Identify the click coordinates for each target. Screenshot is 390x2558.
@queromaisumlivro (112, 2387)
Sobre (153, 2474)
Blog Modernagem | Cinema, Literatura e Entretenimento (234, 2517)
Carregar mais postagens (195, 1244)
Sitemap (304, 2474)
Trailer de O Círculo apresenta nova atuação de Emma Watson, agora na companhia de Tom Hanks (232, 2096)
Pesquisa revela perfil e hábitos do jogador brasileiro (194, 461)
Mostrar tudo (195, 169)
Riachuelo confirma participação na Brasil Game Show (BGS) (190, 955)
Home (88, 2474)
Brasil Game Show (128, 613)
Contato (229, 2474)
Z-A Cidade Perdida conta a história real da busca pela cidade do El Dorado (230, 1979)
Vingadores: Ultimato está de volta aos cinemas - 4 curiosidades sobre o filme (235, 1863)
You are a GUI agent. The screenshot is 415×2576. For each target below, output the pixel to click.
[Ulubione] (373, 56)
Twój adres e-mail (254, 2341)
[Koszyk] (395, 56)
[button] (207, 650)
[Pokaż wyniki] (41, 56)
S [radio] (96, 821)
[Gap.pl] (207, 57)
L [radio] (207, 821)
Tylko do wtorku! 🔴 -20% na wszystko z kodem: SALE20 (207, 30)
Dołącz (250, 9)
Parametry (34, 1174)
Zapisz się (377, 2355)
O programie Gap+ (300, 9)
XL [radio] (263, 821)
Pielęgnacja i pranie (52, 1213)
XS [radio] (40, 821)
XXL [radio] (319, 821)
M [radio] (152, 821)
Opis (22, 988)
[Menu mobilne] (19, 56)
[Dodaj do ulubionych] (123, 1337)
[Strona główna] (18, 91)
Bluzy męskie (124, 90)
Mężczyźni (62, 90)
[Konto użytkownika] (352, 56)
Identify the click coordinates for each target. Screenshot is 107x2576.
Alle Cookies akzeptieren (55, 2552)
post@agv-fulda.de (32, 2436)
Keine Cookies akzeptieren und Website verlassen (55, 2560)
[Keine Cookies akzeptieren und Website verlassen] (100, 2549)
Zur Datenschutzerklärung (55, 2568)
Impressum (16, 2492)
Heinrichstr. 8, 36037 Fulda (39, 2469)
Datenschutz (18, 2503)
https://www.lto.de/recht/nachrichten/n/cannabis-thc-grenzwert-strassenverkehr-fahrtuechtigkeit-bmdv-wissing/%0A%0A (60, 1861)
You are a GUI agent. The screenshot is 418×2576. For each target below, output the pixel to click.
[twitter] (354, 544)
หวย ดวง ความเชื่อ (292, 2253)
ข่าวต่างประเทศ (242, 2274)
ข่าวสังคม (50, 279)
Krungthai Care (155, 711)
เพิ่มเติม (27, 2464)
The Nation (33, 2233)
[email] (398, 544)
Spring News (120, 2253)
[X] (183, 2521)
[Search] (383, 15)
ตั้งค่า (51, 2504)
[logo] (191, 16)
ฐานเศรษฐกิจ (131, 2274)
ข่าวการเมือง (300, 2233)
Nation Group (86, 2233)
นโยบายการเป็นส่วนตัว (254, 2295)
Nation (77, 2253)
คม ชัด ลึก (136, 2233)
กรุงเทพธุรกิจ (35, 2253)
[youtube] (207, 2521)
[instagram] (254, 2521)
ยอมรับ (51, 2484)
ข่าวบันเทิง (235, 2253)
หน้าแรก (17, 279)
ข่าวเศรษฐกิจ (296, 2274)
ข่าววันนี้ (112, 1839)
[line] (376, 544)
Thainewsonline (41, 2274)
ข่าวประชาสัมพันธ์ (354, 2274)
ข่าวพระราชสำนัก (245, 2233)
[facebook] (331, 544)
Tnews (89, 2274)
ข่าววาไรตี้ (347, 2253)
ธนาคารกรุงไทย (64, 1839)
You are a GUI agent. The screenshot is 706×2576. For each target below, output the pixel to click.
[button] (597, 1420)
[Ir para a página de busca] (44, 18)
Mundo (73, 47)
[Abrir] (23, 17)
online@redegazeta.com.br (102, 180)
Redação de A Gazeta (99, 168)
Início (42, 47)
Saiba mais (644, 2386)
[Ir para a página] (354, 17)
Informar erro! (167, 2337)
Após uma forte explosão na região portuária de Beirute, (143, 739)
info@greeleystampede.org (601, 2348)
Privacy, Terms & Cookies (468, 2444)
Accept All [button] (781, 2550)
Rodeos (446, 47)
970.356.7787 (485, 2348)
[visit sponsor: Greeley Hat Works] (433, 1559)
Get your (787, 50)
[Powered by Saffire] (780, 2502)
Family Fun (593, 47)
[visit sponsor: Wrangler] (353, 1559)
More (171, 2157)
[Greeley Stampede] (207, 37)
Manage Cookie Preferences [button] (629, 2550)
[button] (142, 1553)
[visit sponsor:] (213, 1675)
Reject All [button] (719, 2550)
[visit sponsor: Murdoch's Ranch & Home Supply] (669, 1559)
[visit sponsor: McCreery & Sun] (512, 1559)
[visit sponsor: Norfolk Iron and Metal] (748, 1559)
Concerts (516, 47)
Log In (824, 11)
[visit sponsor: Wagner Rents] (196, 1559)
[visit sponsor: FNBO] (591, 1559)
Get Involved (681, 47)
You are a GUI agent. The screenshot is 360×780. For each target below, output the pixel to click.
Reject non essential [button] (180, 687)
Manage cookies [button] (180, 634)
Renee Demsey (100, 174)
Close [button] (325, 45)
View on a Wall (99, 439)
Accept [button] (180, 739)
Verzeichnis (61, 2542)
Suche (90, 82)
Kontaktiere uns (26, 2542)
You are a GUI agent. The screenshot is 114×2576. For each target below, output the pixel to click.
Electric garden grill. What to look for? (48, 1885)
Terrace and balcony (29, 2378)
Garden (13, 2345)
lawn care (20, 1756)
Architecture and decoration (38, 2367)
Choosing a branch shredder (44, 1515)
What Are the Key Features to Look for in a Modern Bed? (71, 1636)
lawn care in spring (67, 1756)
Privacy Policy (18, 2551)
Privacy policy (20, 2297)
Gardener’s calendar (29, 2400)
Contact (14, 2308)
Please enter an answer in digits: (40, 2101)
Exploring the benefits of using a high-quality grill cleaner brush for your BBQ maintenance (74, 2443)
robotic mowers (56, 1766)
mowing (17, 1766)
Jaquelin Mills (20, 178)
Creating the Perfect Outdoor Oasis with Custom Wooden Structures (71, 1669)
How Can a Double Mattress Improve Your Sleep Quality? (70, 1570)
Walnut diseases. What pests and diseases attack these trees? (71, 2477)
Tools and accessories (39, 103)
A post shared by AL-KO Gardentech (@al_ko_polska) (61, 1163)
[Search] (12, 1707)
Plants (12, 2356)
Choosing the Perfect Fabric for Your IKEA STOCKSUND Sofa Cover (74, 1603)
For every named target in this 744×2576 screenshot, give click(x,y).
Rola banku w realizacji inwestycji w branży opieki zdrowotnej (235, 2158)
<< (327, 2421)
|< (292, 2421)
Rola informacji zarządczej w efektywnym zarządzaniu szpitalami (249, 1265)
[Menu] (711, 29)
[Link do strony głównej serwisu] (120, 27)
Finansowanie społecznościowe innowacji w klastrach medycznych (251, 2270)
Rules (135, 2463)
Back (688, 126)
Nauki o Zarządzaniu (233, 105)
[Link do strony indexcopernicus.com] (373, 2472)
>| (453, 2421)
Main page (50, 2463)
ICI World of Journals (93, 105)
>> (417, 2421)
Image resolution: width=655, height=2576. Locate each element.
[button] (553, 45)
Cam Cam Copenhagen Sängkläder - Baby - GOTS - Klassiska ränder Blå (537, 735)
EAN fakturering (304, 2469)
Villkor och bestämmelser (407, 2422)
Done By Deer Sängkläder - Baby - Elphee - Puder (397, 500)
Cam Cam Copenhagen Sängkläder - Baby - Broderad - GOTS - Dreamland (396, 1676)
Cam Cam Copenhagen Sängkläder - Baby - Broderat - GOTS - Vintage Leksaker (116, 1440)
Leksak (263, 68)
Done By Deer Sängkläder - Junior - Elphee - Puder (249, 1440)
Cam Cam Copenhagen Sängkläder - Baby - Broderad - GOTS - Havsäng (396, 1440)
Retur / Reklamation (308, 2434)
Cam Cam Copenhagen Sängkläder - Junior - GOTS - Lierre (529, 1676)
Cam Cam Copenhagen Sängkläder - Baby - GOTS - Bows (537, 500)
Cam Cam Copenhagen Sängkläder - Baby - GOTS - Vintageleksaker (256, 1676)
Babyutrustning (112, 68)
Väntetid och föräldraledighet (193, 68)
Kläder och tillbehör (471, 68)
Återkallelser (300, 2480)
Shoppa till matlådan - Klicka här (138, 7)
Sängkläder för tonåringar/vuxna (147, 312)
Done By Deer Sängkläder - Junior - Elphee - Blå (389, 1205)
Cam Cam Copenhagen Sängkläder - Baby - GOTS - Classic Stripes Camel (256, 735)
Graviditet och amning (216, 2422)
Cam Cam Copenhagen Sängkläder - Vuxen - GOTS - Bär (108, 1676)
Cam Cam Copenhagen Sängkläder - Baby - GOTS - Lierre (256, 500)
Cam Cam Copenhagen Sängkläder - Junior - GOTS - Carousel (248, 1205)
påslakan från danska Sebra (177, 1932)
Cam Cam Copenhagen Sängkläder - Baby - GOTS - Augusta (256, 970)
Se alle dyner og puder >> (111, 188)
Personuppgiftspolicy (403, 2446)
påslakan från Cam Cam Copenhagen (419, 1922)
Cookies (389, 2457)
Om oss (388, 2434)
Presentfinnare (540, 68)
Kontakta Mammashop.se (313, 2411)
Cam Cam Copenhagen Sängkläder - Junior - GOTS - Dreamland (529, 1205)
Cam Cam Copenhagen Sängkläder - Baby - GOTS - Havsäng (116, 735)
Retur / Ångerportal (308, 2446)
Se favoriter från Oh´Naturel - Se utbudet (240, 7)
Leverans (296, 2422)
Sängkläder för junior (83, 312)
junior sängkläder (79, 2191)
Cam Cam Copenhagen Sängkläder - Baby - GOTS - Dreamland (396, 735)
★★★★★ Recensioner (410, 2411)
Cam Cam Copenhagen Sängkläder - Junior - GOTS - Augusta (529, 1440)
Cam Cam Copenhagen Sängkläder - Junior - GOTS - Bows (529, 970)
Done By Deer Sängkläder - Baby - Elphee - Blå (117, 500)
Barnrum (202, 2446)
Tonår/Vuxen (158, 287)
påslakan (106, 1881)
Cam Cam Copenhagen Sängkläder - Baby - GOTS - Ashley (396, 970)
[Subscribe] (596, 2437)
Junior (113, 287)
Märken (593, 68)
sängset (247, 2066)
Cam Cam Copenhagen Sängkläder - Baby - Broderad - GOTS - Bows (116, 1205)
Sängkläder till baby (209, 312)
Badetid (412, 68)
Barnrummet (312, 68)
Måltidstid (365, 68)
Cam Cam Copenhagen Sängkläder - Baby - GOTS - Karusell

• What the exercise asks:
Print only the lines that run from the start of the listing to the line bearing "Trailer de O"; please keep the first line and that last one, exactly as they appear.

• Response area:
Identify the click coordinates for each target. Screenshot is 390x2558.
@queromaisumlivro (112, 2387)
Sobre (153, 2474)
Blog Modernagem | Cinema, Literatura e Entretenimento (234, 2517)
Carregar mais postagens (195, 1244)
Sitemap (304, 2474)
Trailer de O Círculo apresenta nova atuação de Emma Watson, agora na companhia de Tom Hanks (232, 2096)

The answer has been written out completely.